## SUPPLIED TEXT
Dr. Craig: No, not at all, and it is very interesting that this film shows none of that supposed evidence. Even people who are sympathetic to this film, as was evident from the question and answer period that followed the premiere of the film in Toronto, complained that the film is really short on solid scientific evidence for the belief. It’s more about Krauss and Dawkins and their magical mystery tour of these various cities than it is about the substantive, solid scientific evidence in support of what they say.

Kevin Harris: Let’s look at a couple more things that Krauss says, Bill. In this film he says, “Be happy, though you are insignificant, because you can ask questions.”

Dr. Craig: Yes, he says, “You are insignificant. You are more insignificant that you realize because there is no God to give your life meaning and purpose, and so you are just a blip in cosmic history that is dissolved in an instant in the history of the universe. You are more insignificant than you can imagine. Your life has no meaning or purpose, but be happy anyway. Why? Because you can ask questions.” Now, what is interesting about that to me, Kevin, is earlier in the film Dawkins says that why questions are silly questions. We ought not to ask the really deep questions about life, its mean and purpose and so forth. We ought to confine ourselves to just pedestrian questions of physical science. So, Krauss says that we can be happy by our ability to ask questions, and yet, Dawkins puts a damper and a restraint on what questions we can ask. He wants us to ignore what I think are the most important human questions. John Stuart Mill once said that it is better to be a dissatisfied Socrates than a satisfied pig. Dawkins, in effect, wants us to be pigs; not to ask those Socratic questions about the meaning and purpose in life. When you think about what Dawkins and Krauss believe human beings are, that’s not surprising. We are just electrochemical machines. We are machines for propagating DNA, and that’s all we are. So, better to be a satisfied pig if that means not asking the why questions.

Kevin Harris: That is such a radical thing to say. That why questions are silly. You could say “why are why questions silly” and you could go into an infinite regress.

Dr. Craig: You can’t even ask that question on that view.

Kevin Harris: Yeah, and you certainly can’t answer it because if you say why questions are silly, but if I ask you why why questions are silly, well, you shouldn’t answer it.

Dr. Craig: Yeah, so it insulates itself from criticism, doesn’t it? It’s this, again, this paradox in a film that extols the importance of leaving nothing unexamined, nothing unquestioned, will not question it’s own assumptions.

Kevin Harris: Let me look at this, Bill, as well. Dawkins says that religion lobby is increasingly desperate as evidence by it’s vitriol.

## SUPPLIED DATA
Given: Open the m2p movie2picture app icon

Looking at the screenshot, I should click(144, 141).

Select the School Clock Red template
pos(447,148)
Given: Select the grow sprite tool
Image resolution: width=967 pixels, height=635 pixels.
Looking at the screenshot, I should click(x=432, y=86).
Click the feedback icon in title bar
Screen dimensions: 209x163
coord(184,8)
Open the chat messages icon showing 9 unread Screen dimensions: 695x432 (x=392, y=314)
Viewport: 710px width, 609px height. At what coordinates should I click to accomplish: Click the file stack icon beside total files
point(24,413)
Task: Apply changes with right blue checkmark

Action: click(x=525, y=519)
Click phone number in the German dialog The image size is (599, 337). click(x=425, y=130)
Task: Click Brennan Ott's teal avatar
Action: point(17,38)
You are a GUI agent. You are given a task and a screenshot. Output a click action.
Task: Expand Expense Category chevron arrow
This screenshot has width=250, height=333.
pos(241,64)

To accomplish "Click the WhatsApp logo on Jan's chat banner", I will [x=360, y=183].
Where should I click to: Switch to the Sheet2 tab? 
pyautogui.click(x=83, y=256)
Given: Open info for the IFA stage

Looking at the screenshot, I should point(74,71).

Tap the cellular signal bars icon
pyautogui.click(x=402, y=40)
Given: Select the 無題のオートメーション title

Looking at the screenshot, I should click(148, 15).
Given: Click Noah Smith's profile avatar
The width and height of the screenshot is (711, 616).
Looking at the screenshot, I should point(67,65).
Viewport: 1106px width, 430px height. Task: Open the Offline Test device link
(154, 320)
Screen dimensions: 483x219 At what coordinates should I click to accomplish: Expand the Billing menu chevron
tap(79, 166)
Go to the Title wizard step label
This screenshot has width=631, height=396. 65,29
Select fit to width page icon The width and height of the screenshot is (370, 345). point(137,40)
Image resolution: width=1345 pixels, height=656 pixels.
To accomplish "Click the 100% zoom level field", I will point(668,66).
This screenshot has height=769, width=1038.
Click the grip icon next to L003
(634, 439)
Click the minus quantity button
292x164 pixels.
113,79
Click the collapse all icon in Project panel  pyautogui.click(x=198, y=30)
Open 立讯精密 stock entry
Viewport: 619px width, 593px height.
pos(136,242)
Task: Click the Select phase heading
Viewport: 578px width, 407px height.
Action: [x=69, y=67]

## WORK INSTRUCTIONS
1 – In the transcript about the Krauss and Dawkins film, translate this sentence into French: "John Stuart Mill once said that it is better to be a dissatisfied Socrates than a satisfied pig."
2 – According to the transcript about the Krauss and Dawkins film, in which city was the film's premiere held?
3 – Retype the passage of the transcript about the Krauss and Dawkins film starting at "Kevin Harris: Yeah, and" and ending at "by it’s vitriol.".

## SOLUTION LIST
1 – John Stuart Mill a dit un jour qu'il vaut mieux être un Socrate insatisfait qu'un porc satisfait.

2 – Toronto

3 –
Kevin Harris: Yeah, and you certainly can’t answer it because if you say why questions are silly, but if I ask you why why questions are silly, well, you shouldn’t answer it.

Dr. Craig: Yeah, so it insulates itself from criticism, doesn’t it? It’s this, again, this paradox in a film that extols the importance of leaving nothing unexamined, nothing unquestioned, will not question it’s own assumptions.

Kevin Harris: Let me look at this, Bill, as well. Dawkins says that religion lobby is increasingly desperate as evidence by it’s vitriol.